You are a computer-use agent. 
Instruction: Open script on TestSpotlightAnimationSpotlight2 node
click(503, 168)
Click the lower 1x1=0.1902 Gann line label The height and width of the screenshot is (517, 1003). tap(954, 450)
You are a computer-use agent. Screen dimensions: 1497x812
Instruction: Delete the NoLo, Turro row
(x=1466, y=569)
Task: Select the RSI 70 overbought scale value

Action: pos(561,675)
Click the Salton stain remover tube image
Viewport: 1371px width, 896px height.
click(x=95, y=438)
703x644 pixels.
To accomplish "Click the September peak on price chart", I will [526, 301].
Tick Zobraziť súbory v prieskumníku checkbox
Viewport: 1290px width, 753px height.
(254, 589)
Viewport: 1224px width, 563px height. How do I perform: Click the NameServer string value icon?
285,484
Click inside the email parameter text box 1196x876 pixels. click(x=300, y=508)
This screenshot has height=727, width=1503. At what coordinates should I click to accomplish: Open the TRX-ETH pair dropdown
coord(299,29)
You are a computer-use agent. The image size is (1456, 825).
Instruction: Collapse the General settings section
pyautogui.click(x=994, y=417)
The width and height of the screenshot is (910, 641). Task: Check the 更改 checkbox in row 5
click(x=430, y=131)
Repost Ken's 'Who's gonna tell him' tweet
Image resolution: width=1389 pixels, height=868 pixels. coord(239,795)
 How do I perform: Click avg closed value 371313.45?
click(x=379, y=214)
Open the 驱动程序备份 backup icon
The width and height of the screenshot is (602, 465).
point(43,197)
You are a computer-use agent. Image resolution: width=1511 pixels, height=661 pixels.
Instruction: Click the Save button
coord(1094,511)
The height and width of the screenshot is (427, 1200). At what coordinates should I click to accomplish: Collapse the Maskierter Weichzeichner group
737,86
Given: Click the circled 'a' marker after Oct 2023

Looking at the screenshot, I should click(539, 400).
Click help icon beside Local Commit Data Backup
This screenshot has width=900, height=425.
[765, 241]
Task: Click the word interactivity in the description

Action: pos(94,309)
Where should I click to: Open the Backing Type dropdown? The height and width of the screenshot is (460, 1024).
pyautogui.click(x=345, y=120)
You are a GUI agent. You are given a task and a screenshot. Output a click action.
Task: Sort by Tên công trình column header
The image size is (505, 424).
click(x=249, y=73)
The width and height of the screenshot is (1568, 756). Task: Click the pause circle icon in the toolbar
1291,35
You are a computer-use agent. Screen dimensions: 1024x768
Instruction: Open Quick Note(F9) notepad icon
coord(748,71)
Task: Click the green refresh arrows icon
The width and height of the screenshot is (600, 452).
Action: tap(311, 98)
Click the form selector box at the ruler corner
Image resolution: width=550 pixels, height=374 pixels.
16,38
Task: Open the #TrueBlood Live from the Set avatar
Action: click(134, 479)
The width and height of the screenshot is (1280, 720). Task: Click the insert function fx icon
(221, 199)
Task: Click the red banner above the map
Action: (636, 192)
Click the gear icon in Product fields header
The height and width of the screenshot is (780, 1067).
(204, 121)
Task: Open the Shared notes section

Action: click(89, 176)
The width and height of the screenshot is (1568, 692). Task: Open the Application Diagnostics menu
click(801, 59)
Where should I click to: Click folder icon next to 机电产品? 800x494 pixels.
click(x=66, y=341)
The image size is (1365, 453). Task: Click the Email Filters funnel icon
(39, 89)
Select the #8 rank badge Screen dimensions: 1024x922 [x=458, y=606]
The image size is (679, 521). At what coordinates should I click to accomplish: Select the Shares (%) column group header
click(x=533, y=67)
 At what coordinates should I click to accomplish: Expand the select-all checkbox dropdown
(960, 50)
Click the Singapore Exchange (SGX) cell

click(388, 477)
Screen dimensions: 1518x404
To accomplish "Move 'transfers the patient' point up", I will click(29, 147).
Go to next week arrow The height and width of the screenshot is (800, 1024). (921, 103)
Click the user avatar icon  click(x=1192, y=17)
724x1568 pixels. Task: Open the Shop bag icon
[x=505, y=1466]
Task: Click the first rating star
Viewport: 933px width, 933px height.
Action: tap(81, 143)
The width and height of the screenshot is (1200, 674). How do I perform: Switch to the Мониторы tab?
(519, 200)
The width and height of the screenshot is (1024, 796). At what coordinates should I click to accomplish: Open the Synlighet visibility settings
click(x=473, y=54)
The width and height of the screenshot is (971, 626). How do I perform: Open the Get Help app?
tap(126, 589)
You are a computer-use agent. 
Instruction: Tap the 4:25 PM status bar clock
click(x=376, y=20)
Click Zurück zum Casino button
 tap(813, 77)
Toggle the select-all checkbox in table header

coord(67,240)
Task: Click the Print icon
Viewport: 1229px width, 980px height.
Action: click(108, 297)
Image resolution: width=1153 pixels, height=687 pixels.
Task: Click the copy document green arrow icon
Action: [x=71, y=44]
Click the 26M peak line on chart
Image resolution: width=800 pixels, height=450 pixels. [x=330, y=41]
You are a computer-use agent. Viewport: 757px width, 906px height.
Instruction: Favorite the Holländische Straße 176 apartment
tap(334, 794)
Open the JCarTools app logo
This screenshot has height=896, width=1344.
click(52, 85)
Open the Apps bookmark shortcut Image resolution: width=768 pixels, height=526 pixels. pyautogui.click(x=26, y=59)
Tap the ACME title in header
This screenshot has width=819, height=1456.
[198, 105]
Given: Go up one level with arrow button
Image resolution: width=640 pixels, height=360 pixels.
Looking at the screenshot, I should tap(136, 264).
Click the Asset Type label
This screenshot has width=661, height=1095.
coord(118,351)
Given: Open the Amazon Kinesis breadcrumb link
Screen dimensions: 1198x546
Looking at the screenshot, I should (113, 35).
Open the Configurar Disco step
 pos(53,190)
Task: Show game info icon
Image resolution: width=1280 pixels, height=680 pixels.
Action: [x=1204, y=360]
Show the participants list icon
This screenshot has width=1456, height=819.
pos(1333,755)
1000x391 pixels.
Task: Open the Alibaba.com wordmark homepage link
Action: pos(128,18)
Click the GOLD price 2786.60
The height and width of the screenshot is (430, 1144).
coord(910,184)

····················

The problem:
Check every line of the records above for the string "agent". Copy those that hold it.

Answer for the task:
You are a computer-use agent. 
You are a computer-use agent. Screen dimensions: 1497x812
You are a computer-use agent. The image size is (1456, 825).
You are a computer-use agent. Image resolution: width=1511 pixels, height=661 pixels.
You are a GUI agent. You are given a task and a screenshot. Output a click action.
You are a computer-use agent. Screen dimensions: 1024x768
You are a computer-use agent. 
You are a computer-use agent. Viewport: 757px width, 906px height.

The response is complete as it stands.